WASHINGTON -- The cinema celebrates its 100th birthday next year, but Hal Roach got there first.
The man who paired Laurel with Hardy, put black glasses on Harold Lloyd and cranked out more than 200 Our Gang comedies began his second century last week, and tonight the Smithsonian Resident Associate Program will honor him at the National Museum of Natural History here.
The evening's events will include screenings of "The Pip From Pittsburgh," a 1931 Charlie Chase comedy, and "Helpmates," a 1932 Laurel and Hardy classic.
Along with birthday cake and champagne, Mr. Roach will receive the James Smithson Medal, the Smithsonian's highest award, given "in recognition of exceptional contributions to art, science, history, education and technology."
Mr. Roach, who lives in Bel Air, Calif., relies on a hearing aid these days, and getting out of a chair is a minor event. But his vision is sharp, his memory runneth over, and he has some decided opinions on Hollywood comedies.
"They don't make the right kind of thing," he said in an interview at his hotel here yesterday. "You can't make people laugh for more than half an hour and be consistent."
Therein lay the secret of the 30-minute two-reelers Mr. Roach and others turned out by the hundreds in the early days of film.
"With a 90-minute feature, you've got to stop the laughter and then pick it up again, which is tough." His solution is to lop a half-hour off the typical feature film, run a comedy short before it, and thereby give parents and their children a reason to go to the movies together.
Mr. Roach is brimful of ideas and projects, in fact. "You don't just tell your brain to go to sleep," he said.
One idea for a feature comedy is "Punch and Hudy," about the two toughest convicts in a prison who, inexplicably, get along with no one but each other. Mr. Roach admitted that the idea is "Laurel and Hardy Go to Jail," more or less.
Skillful recycling, of course, was a key to survival in the early days of Hollywood. In many cases it sustained entire careers.
Mr. Roach said Stan Laurel often came to the rescue when comic bits that looked good on paper did not work in front of the cameras.
"He was English, and he remembered a lot of very funny visual acts that were great for comedies," Mr. Roach said. "Laurel could almost always come up with an old idea. Charlie Chaplin lived on those. . . .
One of the most famous Chaplin gags, the shoe-eating scene in "The Gold Rush," was lifted directly from English vaudeville, said Mr. Roach.
He fondly remembers Harold Lloyd as the biggest money maker he ever got his hands on. He said he used to watch the actor closely when they both worked at Universal.

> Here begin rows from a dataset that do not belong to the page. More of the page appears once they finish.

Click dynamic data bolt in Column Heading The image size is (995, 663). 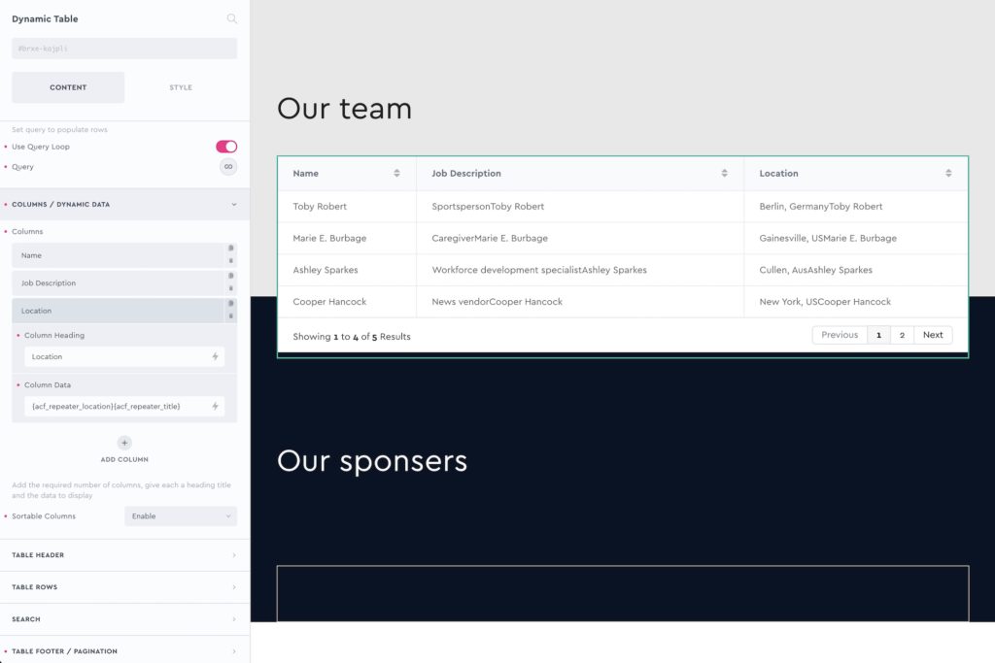point(215,357)
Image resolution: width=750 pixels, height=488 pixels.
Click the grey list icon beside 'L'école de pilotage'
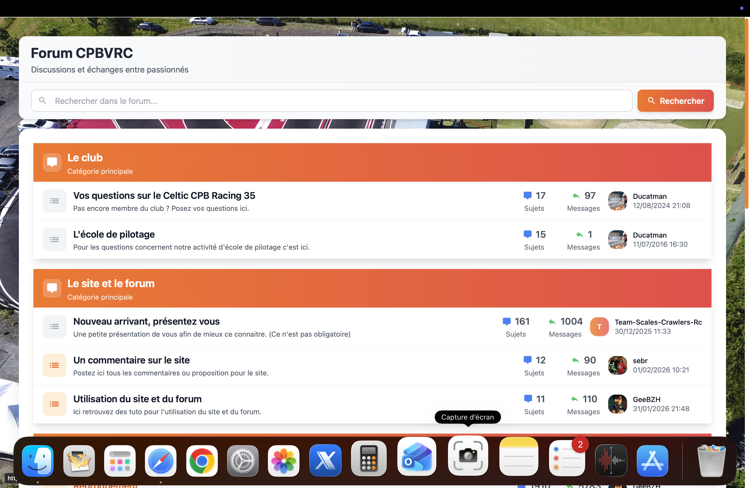54,240
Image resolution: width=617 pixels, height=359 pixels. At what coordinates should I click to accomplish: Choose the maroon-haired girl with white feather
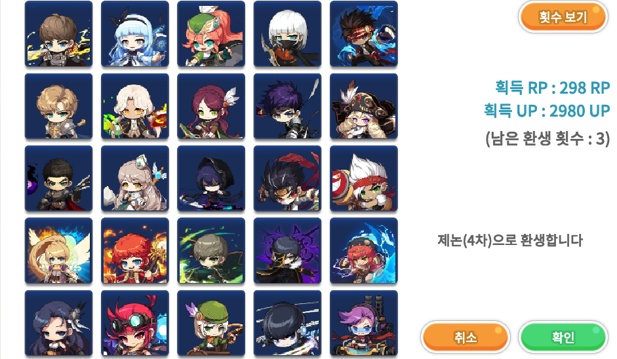(x=211, y=106)
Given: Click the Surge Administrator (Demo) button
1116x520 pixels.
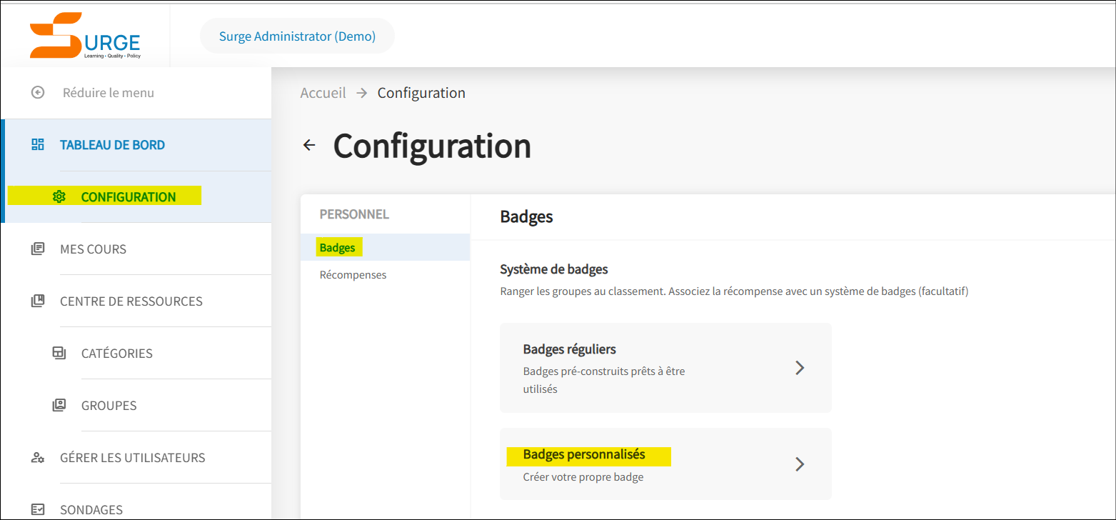Looking at the screenshot, I should pos(297,35).
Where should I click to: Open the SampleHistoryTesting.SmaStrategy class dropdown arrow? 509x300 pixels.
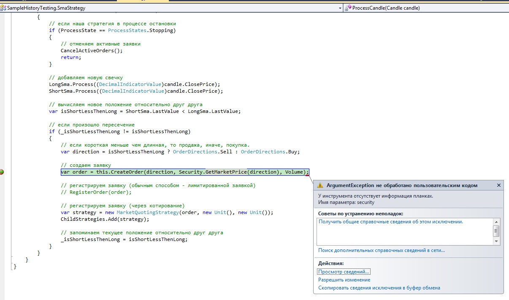click(340, 8)
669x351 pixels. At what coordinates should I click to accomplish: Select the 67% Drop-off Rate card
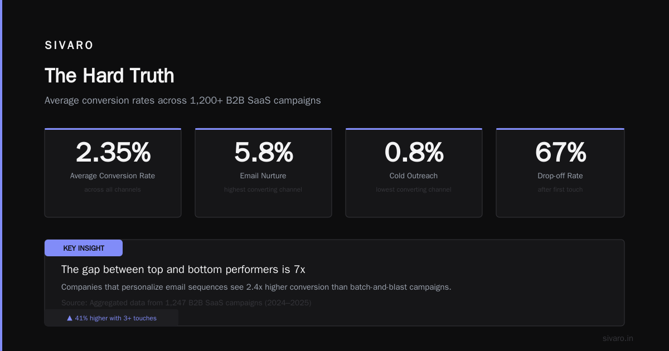560,173
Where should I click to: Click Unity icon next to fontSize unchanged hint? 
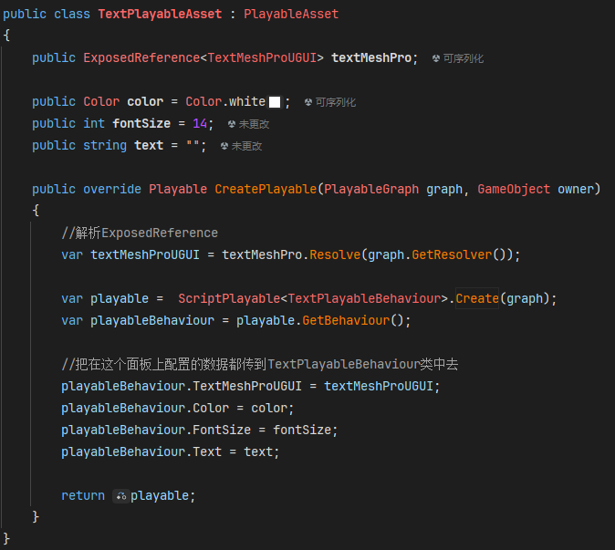232,124
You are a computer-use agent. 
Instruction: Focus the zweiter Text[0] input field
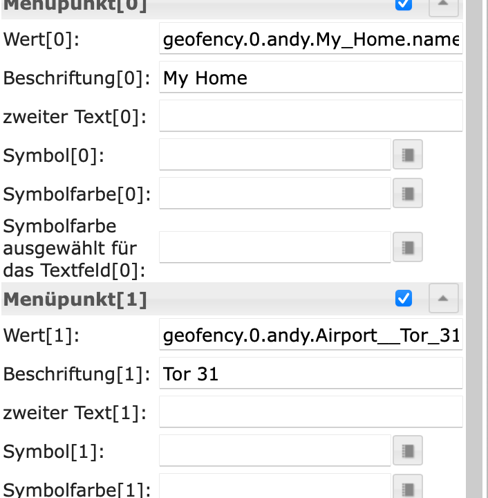[310, 116]
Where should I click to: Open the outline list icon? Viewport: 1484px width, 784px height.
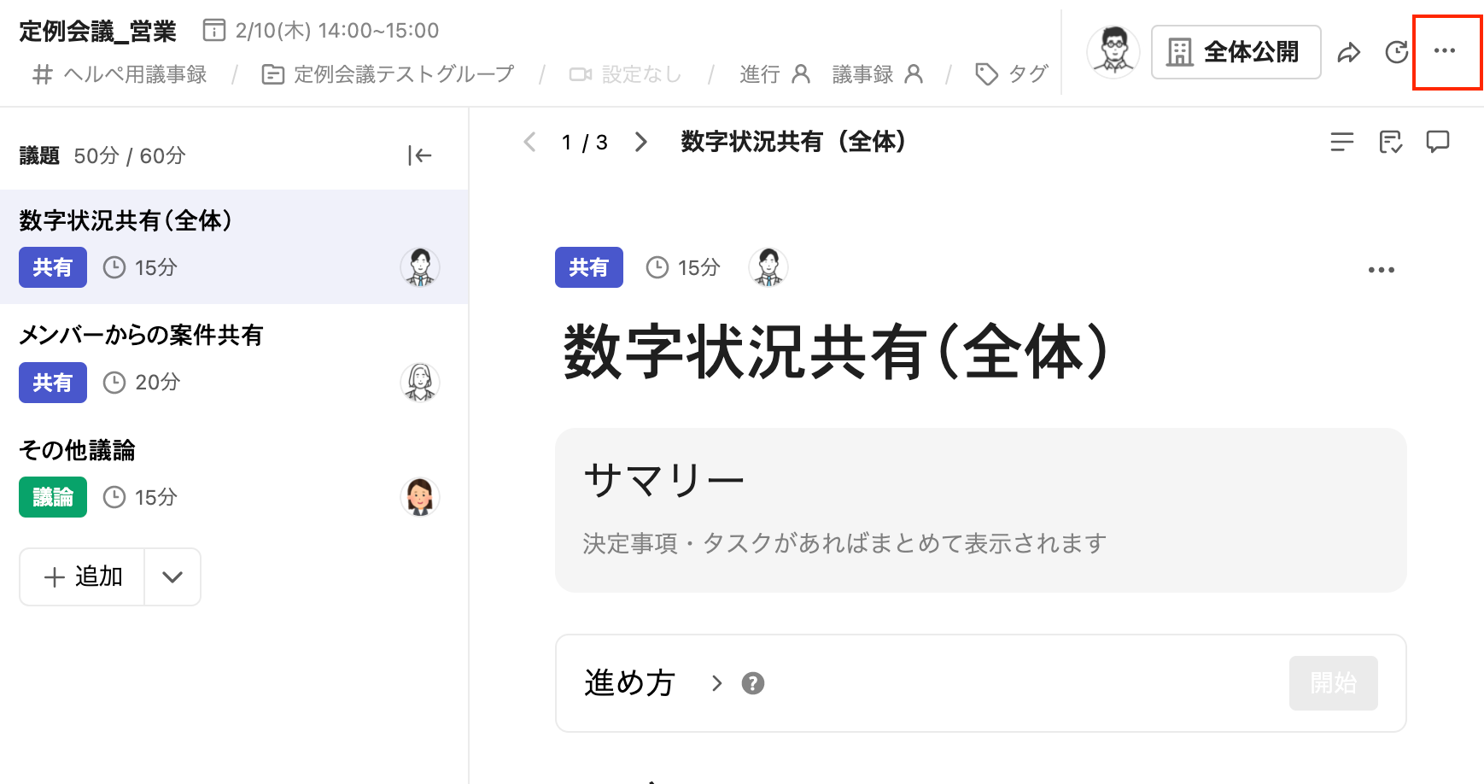[1342, 141]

"Harold Lloyd was not a comedian," Mr. Roach said. "But he was one of the best actors around. He played a comedian. He never said, 'What do I do next?' He said, 'What does he do next.' And he was never much until he put the glasses on."
The idea for the famous glasses, Mr. Roach recalled, came up by accident, when Earl Mohan, who played drunks, put on a pair of light brown glasses and reeled around the set.
"It was such a change in the character that I sent for a bunch of those frames," said Mr. Roach. A black pair made their way to Lloyd's face.
"As soon as we put the glasses on him, he became a profitable comedian," he said. "I made enough money off him to build Hal Roach Studios."